Com um único e genérico artigo, a norma proposta pelo deputado federal Pastor Sargento Isidório (Avante-BA) veda "qualquer alteração, edição ou adição aos textos da Bíblia Sagrada, composta pelo Antigo e pelo Novo Testamento em seus capítulos ou versículos, sendo garantida a pregação do seu conteúdo em todo território nacional".

O pastor deputado, vale lembrar, é reincidente em propostas estapafúrdias. Recentemente, quis proibir o uso da palavra "Bíblia" e da expressão "Bíblia Sagrada" fora do contexto tradicional cristão.
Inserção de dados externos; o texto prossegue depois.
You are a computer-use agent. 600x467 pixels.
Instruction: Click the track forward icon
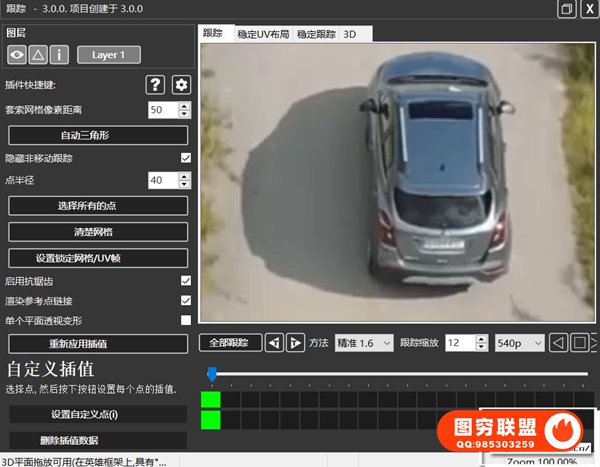click(x=295, y=343)
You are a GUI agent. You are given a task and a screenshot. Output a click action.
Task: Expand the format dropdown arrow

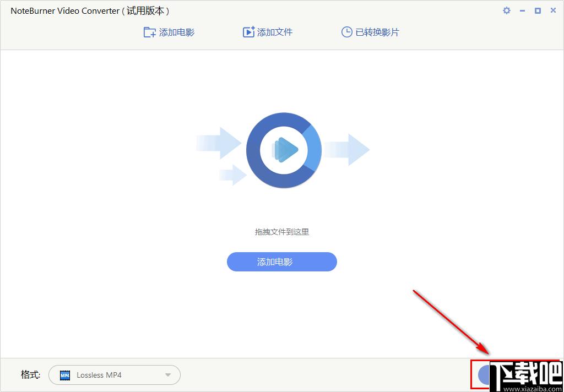tap(168, 375)
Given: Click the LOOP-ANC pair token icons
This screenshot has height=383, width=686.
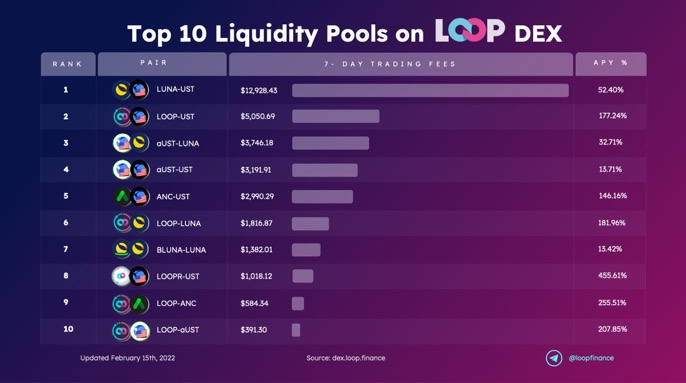Looking at the screenshot, I should tap(130, 303).
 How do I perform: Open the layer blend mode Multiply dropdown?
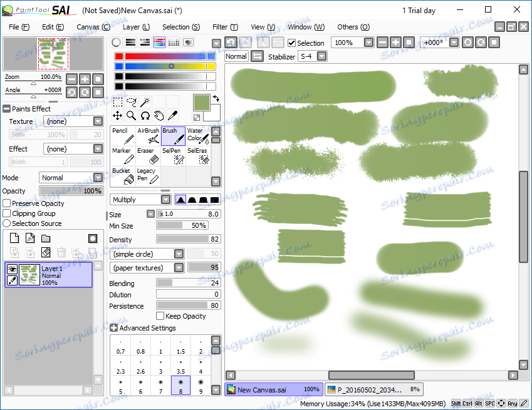pyautogui.click(x=140, y=199)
As pretensões, agora, soam ainda mais absurdas. Ao propor que as instituições brasileiras protejam o texto sagrado de uma religião específica, o dispositivo afronta o princípio constitucional da laicidade do Estado —vale dizer, o poder público não se mistura com religião, sem apoiar nem discriminar qualquer forma de devoção.

Caberia indagar, por exemplo, se o mesmo se aplicaria ao Corão muçulmano ou à Torá judaica, para ficar apenas nas outras grandes denominações monoteístas.

A tentativa de inscrever em pedra o livro sagrado cristão comete ainda o sacrilégio de tratar as Escrituras como um texto único, que não comporta variações.

A Bíblia é múltipla. Há a versão católica, estabelecida finalmente no Concílio de Trento, no século 16, e a variante protestante, que conta com sete livros a menos e é a utilizada pelos evangélicos —para nada dizer da Bíblia ortodoxa e de outras denominações minoritárias do cristianismo.

Além disso, há diferentes traduções da Bíblia em português, cada qual com suas próprias nuances, vertidas tanto do latim como do grego, no caso do Novo Testamento. Qual deveria ser tombada?

Tantos disparates, lamentavelmente, não foram suficientes para evitar que a proposta recebesse o apoio maciço dos partidos, da direita à esquerda —decerto como uma estratégia para granjear a simpatia de um crescente eleitorado evangélico. Apenas Novo, Rede e PSOL manifestaram-se de forma contrária ao texto absurdo.

Só resta agora esperar que o Senado não cometa o mesmo pecado da Câmara e barre essa heresia à Constituição e ao bom senso.